_Your instructions_: Your output should repeat the entries below exactly. It should contain no images.

_Provided data_:
★ ★ ★ ★
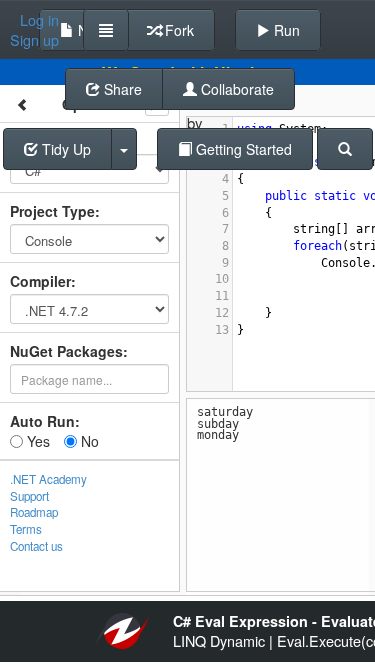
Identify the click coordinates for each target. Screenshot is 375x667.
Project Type (52, 211)
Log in (39, 20)
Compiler (40, 281)
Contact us (36, 546)
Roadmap (34, 512)
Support (29, 496)
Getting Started (242, 149)
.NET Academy (48, 479)
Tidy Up (64, 149)
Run (285, 30)
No (88, 441)
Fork (177, 30)
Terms (26, 529)
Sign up (34, 40)
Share (121, 89)
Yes (36, 441)
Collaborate (235, 89)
★ ★ ★ ★
_Completed exercise_:
Identify the click coordinates for each target. Screenshot is 375x667.
Project Type (52, 211)
Log in (39, 20)
Compiler (40, 281)
Contact us (36, 546)
Roadmap (34, 512)
Support (29, 496)
Getting Started (242, 149)
.NET Academy (48, 479)
Tidy Up (64, 149)
Run (285, 30)
No (88, 441)
Fork (177, 30)
Terms (26, 529)
Sign up (34, 40)
Share (121, 89)
Yes (36, 441)
Collaborate (235, 89)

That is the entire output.